To replicate the results for RevGAT (You need to first run once with the default features to generate the dgl data)
``` bash
python dgl_main.py --data_root_dir ./dgldata \
--pretrain_path  ./preprocessed_data/new/arxiv_fixed_sbert.pt \
--use-norm --use-labels --n-label-iters=1 --no-attn-dst --edge-drop=0.3 --input-drop=0.25 --n-layers 2 --dropout 0.75 --n-hidden 256 --save kd --backbone rev --group 2 --mode teacher


python dgl_main.py --data_root_dir ./dgldata \
--pretrain_path  ./preprocessed_data/new/arxiv_fixed_sbert.pt \
--use-norm --use-labels --n-label-iters=1 --no-attn-dst --edge-drop=0.3 --input-drop=0.25 --n-layers 2 --dropout 0.75 --n-hidden 256 --save kd --backbone rev --group 2 --mode student --alpha 0.95 --temp 0.7
```

To replicate the results for [SAGN](https://github.com/THUDM/SCR/tree/main/ogbn-products) and [GLEM](https://github.com/AndyJZhao/GLEM), you may check their repositories and put the processed pt file into their pipelines.


## 2. Experiments for **LLM-as-Predictors**

Just run 
``` bash
python3 ego_graph.py
```


## 3. (UPDATE) Further Experiments on OOD & Prompts

In two recent studies titled [CAN LLMS EFFECTIVELY LEVERAGE GRAPH STRUCTURAL INFORMATION: WHEN AND WHY](https://arxiv.org/pdf/2309.16595.pdf) and [Explanations as Features: LLM-Based Features for Text-Attributed Graphs](https://arxiv.org/pdf/2305.19523), researchers probed a specific prompt tailored for the Arxiv dataset containing data from post-2023, data which ChatGPT's pre-training corpus doesn't cover.

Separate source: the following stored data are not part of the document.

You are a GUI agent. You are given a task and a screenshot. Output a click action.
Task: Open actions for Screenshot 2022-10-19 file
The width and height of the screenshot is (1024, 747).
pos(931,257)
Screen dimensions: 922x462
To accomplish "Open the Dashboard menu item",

Notably, the results showed no decline in performance compared to the original dataset. This intriguing outcome prompts us to delve deeper into creating efficacious prompts across varied domains.

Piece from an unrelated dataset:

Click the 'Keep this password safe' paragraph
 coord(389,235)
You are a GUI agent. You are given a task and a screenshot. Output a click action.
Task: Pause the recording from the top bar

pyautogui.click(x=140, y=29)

Out-of-distribution (OOD) generalization, commonly known as Graph OOD, is a fervent area of discussion. Recent benchmarks, such as [GOOD](https://github.com/divelab/GOOD/tree/GOODv1/GOOD), indicate that GNNs don't fare well during structural and feature shifts. We embarked on an experiment using the Arxiv dataset to assess the potential of LLMs-as-Predictors, leveraging a prompt from [Explanations as Features: LLM-Based Features for Text-Attributed Graphs](https://arxiv.org/pdf/2305.19523), which exhibited superior performance.

|                  	| All avg      	| Val   	| Test     	| Best baseline (test) 	|
|------------------	|--------------	|-------	|----------	|----------------------	|
| concept degree   	| 73.91 ± 0.63 	| 73.01 	| 72.79    	| 63.00                	|
| covariate degree 	| 75.75 ± 3.6  	| 70.23 	| 68.21    	| 59.08                	|
| concept time     	| 74.29 ± 0.96 	| 72.66 	| 71.98    	| 67.45                	|
| covariate time   	| 72.69 ± 1.53 	| 74.28 	| 74.37    	| 71.34                	|

* **Concept-shift**: Where P(Y|X) varies, yet its construct remains anchored to covariate-shift by adjusting the ratios in each domain.
* **Covariate-shift**: While P(X) shifts, P(Y|X) remains consistent.

For the covariate shift, there are configurations of 10/1/1 environments (train/val/test), and for the concept shift, it's 3/1/1 (train/val/test). The term `All avg` represents the mean performance across all environments.

One discernible merit of using LLMs-as-Predictors is their heightened resilience to OOD shifts.